--- Records for this task ---

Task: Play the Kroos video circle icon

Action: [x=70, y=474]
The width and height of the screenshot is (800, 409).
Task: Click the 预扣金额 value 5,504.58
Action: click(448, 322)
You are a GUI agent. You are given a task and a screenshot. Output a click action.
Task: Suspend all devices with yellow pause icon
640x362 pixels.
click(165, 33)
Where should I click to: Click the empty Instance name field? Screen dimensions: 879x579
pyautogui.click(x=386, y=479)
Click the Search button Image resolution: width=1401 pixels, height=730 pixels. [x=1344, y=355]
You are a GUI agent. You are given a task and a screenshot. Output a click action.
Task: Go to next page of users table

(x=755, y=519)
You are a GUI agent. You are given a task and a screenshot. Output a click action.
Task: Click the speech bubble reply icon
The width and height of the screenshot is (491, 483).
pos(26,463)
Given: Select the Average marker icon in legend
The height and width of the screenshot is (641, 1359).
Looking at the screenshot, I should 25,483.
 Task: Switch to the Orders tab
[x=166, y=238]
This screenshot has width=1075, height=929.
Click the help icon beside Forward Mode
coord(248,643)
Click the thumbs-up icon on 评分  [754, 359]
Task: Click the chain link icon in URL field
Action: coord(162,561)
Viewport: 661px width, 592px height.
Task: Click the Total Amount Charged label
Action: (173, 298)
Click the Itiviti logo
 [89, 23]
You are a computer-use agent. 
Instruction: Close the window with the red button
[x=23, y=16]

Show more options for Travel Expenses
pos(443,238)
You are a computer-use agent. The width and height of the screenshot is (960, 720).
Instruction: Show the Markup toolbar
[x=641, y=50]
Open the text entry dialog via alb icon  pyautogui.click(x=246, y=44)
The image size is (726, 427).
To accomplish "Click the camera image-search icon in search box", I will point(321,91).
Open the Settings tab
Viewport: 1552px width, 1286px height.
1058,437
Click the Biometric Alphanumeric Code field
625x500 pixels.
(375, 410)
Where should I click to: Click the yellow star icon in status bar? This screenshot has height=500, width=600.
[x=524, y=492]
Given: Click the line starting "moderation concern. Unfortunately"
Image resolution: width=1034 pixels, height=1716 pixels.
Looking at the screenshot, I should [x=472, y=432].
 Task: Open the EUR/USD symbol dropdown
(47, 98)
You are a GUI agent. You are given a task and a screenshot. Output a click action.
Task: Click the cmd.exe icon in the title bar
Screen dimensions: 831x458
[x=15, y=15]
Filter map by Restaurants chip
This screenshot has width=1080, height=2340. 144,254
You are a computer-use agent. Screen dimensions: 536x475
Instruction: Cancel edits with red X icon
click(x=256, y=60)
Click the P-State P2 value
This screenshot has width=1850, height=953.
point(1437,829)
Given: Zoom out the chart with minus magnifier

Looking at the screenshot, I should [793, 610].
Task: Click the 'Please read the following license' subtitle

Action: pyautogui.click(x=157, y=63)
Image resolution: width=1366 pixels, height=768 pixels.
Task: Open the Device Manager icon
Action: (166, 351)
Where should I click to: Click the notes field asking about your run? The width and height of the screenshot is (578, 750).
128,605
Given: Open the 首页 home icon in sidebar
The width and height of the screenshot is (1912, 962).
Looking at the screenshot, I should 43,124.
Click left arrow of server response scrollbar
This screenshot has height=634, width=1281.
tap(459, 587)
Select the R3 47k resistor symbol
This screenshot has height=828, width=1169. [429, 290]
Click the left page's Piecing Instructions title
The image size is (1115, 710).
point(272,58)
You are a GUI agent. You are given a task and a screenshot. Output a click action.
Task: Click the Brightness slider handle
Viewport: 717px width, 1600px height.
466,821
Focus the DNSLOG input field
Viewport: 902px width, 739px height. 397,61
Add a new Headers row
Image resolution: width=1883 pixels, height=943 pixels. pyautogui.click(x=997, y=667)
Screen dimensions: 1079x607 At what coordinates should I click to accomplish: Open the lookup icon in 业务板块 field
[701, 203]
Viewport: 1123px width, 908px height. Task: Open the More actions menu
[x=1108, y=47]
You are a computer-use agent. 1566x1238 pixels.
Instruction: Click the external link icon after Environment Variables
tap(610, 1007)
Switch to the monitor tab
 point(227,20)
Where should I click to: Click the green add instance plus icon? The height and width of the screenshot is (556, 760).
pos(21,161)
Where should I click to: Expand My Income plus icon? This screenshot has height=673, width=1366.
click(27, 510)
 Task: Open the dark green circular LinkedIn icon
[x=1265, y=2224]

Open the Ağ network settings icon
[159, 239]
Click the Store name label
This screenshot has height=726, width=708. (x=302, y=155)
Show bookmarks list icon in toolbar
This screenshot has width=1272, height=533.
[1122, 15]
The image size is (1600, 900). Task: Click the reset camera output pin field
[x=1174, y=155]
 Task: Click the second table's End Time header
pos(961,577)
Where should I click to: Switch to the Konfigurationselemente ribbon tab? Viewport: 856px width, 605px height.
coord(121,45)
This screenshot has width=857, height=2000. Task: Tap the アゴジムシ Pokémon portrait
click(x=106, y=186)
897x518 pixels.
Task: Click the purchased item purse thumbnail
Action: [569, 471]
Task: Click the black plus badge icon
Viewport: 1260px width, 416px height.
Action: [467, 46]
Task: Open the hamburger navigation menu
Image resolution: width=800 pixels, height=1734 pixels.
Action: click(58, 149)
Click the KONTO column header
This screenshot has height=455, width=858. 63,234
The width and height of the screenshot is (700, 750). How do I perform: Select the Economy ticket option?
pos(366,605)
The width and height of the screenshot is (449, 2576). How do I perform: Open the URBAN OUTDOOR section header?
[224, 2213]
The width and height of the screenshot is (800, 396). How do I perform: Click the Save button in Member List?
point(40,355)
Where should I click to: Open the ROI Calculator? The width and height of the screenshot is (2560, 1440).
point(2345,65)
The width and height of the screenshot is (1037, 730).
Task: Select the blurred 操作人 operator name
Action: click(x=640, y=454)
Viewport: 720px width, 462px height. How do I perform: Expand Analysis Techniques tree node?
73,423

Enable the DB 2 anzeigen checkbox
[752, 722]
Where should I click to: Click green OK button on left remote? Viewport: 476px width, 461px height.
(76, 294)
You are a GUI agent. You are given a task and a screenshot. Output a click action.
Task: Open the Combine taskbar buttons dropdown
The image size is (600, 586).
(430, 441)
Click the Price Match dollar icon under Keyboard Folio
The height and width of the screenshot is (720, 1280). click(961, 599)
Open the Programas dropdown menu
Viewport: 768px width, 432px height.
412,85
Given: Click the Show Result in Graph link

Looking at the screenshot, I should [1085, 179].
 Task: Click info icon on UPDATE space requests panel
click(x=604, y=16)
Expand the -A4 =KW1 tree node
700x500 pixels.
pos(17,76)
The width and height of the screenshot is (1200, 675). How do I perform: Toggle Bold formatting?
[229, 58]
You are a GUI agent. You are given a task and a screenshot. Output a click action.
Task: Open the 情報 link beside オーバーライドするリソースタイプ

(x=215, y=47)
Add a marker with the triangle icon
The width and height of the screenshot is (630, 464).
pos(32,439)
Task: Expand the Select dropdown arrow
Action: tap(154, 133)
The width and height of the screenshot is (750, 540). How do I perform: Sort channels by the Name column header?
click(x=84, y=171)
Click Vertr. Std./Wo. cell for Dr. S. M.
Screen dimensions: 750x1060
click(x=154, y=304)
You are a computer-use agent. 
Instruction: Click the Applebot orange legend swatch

---

Copy out the data shown above without altering anything.

Task: Play the Kroos video circle icon

Action: [x=70, y=474]
The width and height of the screenshot is (800, 409).
Task: Click the 预扣金额 value 5,504.58
Action: click(448, 322)
You are a GUI agent. You are given a task and a screenshot. Output a click action.
Task: Suspend all devices with yellow pause icon
640x362 pixels.
click(165, 33)
Where should I click to: Click the empty Instance name field? Screen dimensions: 879x579
pyautogui.click(x=386, y=479)
Click the Search button Image resolution: width=1401 pixels, height=730 pixels. [x=1344, y=355]
You are a GUI agent. You are given a task and a screenshot. Output a click action.
Task: Go to next page of users table

(x=755, y=519)
You are a GUI agent. You are given a task and a screenshot. Output a click action.
Task: Click the speech bubble reply icon
The width and height of the screenshot is (491, 483).
pos(26,463)
Given: Select the Average marker icon in legend
The height and width of the screenshot is (641, 1359).
Looking at the screenshot, I should 25,483.
 Task: Switch to the Orders tab
[x=166, y=238]
This screenshot has width=1075, height=929.
Click the help icon beside Forward Mode
coord(248,643)
Click the thumbs-up icon on 评分  [754, 359]
Task: Click the chain link icon in URL field
Action: coord(162,561)
Viewport: 661px width, 592px height.
Task: Click the Total Amount Charged label
Action: (173, 298)
Click the Itiviti logo
 [89, 23]
You are a computer-use agent. 
Instruction: Close the window with the red button
[x=23, y=16]

Show more options for Travel Expenses
pos(443,238)
You are a computer-use agent. The width and height of the screenshot is (960, 720).
Instruction: Show the Markup toolbar
[x=641, y=50]
Open the text entry dialog via alb icon  pyautogui.click(x=246, y=44)
The image size is (726, 427).
To accomplish "Click the camera image-search icon in search box", I will point(321,91).
Open the Settings tab
Viewport: 1552px width, 1286px height.
1058,437
Click the Biometric Alphanumeric Code field
625x500 pixels.
(375, 410)
Where should I click to: Click the yellow star icon in status bar? This screenshot has height=500, width=600.
[x=524, y=492]
Given: Click the line starting "moderation concern. Unfortunately"
Image resolution: width=1034 pixels, height=1716 pixels.
Looking at the screenshot, I should [x=472, y=432].
 Task: Open the EUR/USD symbol dropdown
(47, 98)
You are a GUI agent. You are given a task and a screenshot. Output a click action.
Task: Click the cmd.exe icon in the title bar
Screen dimensions: 831x458
[x=15, y=15]
Filter map by Restaurants chip
This screenshot has width=1080, height=2340. 144,254
You are a computer-use agent. Screen dimensions: 536x475
Instruction: Cancel edits with red X icon
click(x=256, y=60)
Click the P-State P2 value
This screenshot has width=1850, height=953.
point(1437,829)
Given: Zoom out the chart with minus magnifier

Looking at the screenshot, I should [793, 610].
Task: Click the 'Please read the following license' subtitle

Action: pyautogui.click(x=157, y=63)
Image resolution: width=1366 pixels, height=768 pixels.
Task: Open the Device Manager icon
Action: (166, 351)
Where should I click to: Click the notes field asking about your run? The width and height of the screenshot is (578, 750).
128,605
Given: Open the 首页 home icon in sidebar
The width and height of the screenshot is (1912, 962).
Looking at the screenshot, I should 43,124.
Click left arrow of server response scrollbar
This screenshot has height=634, width=1281.
tap(459, 587)
Select the R3 47k resistor symbol
This screenshot has height=828, width=1169. [429, 290]
Click the left page's Piecing Instructions title
The image size is (1115, 710).
point(272,58)
You are a GUI agent. You are given a task and a screenshot. Output a click action.
Task: Click the Brightness slider handle
Viewport: 717px width, 1600px height.
466,821
Focus the DNSLOG input field
Viewport: 902px width, 739px height. 397,61
Add a new Headers row
Image resolution: width=1883 pixels, height=943 pixels. pyautogui.click(x=997, y=667)
Screen dimensions: 1079x607 At what coordinates should I click to accomplish: Open the lookup icon in 业务板块 field
[701, 203]
Viewport: 1123px width, 908px height. Task: Open the More actions menu
[x=1108, y=47]
You are a computer-use agent. 1566x1238 pixels.
Instruction: Click the external link icon after Environment Variables
tap(610, 1007)
Switch to the monitor tab
 point(227,20)
Where should I click to: Click the green add instance plus icon? The height and width of the screenshot is (556, 760).
pos(21,161)
Where should I click to: Expand My Income plus icon? This screenshot has height=673, width=1366.
click(27, 510)
 Task: Open the dark green circular LinkedIn icon
[x=1265, y=2224]

Open the Ağ network settings icon
[159, 239]
Click the Store name label
This screenshot has height=726, width=708. (x=302, y=155)
Show bookmarks list icon in toolbar
This screenshot has width=1272, height=533.
[1122, 15]
The image size is (1600, 900). Task: Click the reset camera output pin field
[x=1174, y=155]
 Task: Click the second table's End Time header
pos(961,577)
Where should I click to: Switch to the Konfigurationselemente ribbon tab? Viewport: 856px width, 605px height.
coord(121,45)
This screenshot has width=857, height=2000. Task: Tap the アゴジムシ Pokémon portrait
click(x=106, y=186)
897x518 pixels.
Task: Click the purchased item purse thumbnail
Action: [569, 471]
Task: Click the black plus badge icon
Viewport: 1260px width, 416px height.
Action: [467, 46]
Task: Open the hamburger navigation menu
Image resolution: width=800 pixels, height=1734 pixels.
Action: click(58, 149)
Click the KONTO column header
This screenshot has height=455, width=858. 63,234
The width and height of the screenshot is (700, 750). How do I perform: Select the Economy ticket option?
pos(366,605)
The width and height of the screenshot is (449, 2576). How do I perform: Open the URBAN OUTDOOR section header?
[224, 2213]
The width and height of the screenshot is (800, 396). How do I perform: Click the Save button in Member List?
point(40,355)
Where should I click to: Open the ROI Calculator? The width and height of the screenshot is (2560, 1440).
point(2345,65)
The width and height of the screenshot is (1037, 730).
Task: Select the blurred 操作人 operator name
Action: click(x=640, y=454)
Viewport: 720px width, 462px height. How do I perform: Expand Analysis Techniques tree node?
73,423

Enable the DB 2 anzeigen checkbox
[752, 722]
Where should I click to: Click green OK button on left remote? Viewport: 476px width, 461px height.
(76, 294)
You are a GUI agent. You are given a task and a screenshot. Output a click action.
Task: Open the Combine taskbar buttons dropdown
The image size is (600, 586).
(430, 441)
Click the Price Match dollar icon under Keyboard Folio
The height and width of the screenshot is (720, 1280). click(961, 599)
Open the Programas dropdown menu
Viewport: 768px width, 432px height.
412,85
Given: Click the Show Result in Graph link

Looking at the screenshot, I should [1085, 179].
 Task: Click info icon on UPDATE space requests panel
click(x=604, y=16)
Expand the -A4 =KW1 tree node
700x500 pixels.
pos(17,76)
The width and height of the screenshot is (1200, 675). How do I perform: Toggle Bold formatting?
[229, 58]
You are a GUI agent. You are given a task and a screenshot. Output a click action.
Task: Open the 情報 link beside オーバーライドするリソースタイプ

(x=215, y=47)
Add a marker with the triangle icon
The width and height of the screenshot is (630, 464).
pos(32,439)
Task: Expand the Select dropdown arrow
Action: tap(154, 133)
The width and height of the screenshot is (750, 540). How do I perform: Sort channels by the Name column header?
click(x=84, y=171)
Click Vertr. Std./Wo. cell for Dr. S. M.
Screen dimensions: 750x1060
click(x=154, y=304)
You are a computer-use agent. 
Instruction: Click the Applebot orange legend swatch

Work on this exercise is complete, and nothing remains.